# portaudit



## exile (Jun 3, 2012)

Just finished installing this port, ran it and wham shows up on itself.
*T*hought it was quite funny and I'd share.


```
===>   Registering installation for portaudit-0.5.17
===>  Cleaning for portaudit-0.5.17
root@Freedom[/usr/ports/ports-mgmt/portaudit]
[14]: /usr/local/sbin/portaudit -Fda
auditfile.tbz                                 100% of   77 kB  104 kBps
New database installed.
Database created: Sun Jun  3 14:00:04 PDT 2012
Affected package: libxml2-2.7.8_1
Type of problem: libxml2 -- An off-by-one out-of-bounds write by XPointer.
Reference: [url]http://portaudit.FreeBSD.org/b8ae4659-a0da-11e1-a294-bcaec565249c.html[/url]

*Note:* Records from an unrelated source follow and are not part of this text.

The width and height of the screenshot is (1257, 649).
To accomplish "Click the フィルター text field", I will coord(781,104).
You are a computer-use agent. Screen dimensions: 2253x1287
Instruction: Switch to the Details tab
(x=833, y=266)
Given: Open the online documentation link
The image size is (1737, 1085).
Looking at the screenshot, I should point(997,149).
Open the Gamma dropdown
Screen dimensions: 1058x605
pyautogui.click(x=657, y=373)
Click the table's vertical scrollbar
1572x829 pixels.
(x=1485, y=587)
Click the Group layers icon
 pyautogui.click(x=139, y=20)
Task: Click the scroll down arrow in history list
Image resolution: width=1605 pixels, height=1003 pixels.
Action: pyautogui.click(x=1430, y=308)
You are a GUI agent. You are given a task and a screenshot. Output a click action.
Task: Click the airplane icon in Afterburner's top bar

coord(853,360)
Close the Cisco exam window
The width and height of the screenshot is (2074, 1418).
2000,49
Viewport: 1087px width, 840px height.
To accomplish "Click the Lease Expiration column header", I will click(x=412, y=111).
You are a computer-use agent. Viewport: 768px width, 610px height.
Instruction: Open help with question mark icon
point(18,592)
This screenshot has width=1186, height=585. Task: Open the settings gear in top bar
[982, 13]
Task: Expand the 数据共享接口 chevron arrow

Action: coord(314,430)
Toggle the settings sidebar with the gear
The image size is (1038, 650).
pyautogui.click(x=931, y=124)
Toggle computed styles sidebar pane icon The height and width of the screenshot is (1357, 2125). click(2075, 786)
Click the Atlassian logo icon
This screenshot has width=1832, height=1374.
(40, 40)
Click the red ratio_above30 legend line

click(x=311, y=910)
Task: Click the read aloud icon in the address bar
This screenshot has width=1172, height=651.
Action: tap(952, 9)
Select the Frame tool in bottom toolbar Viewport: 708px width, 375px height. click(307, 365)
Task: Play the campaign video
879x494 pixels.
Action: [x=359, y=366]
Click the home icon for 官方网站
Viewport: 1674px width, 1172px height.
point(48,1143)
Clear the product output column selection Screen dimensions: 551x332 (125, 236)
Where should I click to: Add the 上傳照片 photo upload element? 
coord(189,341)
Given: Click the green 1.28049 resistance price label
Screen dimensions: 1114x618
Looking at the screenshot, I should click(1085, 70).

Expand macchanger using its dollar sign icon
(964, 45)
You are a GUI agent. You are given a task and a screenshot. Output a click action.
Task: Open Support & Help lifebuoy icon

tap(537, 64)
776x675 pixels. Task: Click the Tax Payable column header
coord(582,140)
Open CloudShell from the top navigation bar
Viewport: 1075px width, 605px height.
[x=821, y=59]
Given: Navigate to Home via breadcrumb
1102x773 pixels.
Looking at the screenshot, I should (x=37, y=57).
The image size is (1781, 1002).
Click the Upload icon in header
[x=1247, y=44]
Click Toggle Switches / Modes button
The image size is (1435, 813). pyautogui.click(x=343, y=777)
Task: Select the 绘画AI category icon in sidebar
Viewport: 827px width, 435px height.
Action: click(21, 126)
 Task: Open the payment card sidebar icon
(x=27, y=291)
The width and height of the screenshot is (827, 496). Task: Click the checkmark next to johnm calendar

Affected package: portaudit-0.5.17
Type of problem: portaudit -- auditfile remote code execution.
Reference: [url]http://portaudit.FreeBSD.org/6d329b64-6bbb-11e1-9166-001e4f0fb9b1.html[/url]
```


----------



## DutchDaemon (Jun 4, 2012)

The funny thing is that you haven't updated your ports tree and are installing an old, vulnerable version as a consequence. The current version of portaudit is portaudit-0.6.0 and libxml is at libxml2-2.7.8_3.


----------



## exile (Jun 4, 2012)

*N*ot outdated enough to know it was vulnerable*.*


----------



## funky (Jun 4, 2012)

exile said:
			
		

> not outdated enough to know it was vulnerable


portaudit simply parses the auditfile.tbz and extracts the entries important for your system by looking at currently installed package versions. So the version of portaudit does not matter for this task, though it matters for its own vulnerabilities .


----------



## Deleted member 30996 (Jun 5, 2012)

exile said:
			
		

> *N*ot outdated enough to know it was vulnerable*.*





> Revision 1.30: download - view: text, markup, annotated - select for diffs
> *Sun Mar 11 21:32:57 2012* UTC (2 months, 3 weeks ago) by simon
> Branches: MAIN
> CVS tags: RELEASE_8_3_0, HEAD
> ...



Get out much?


----------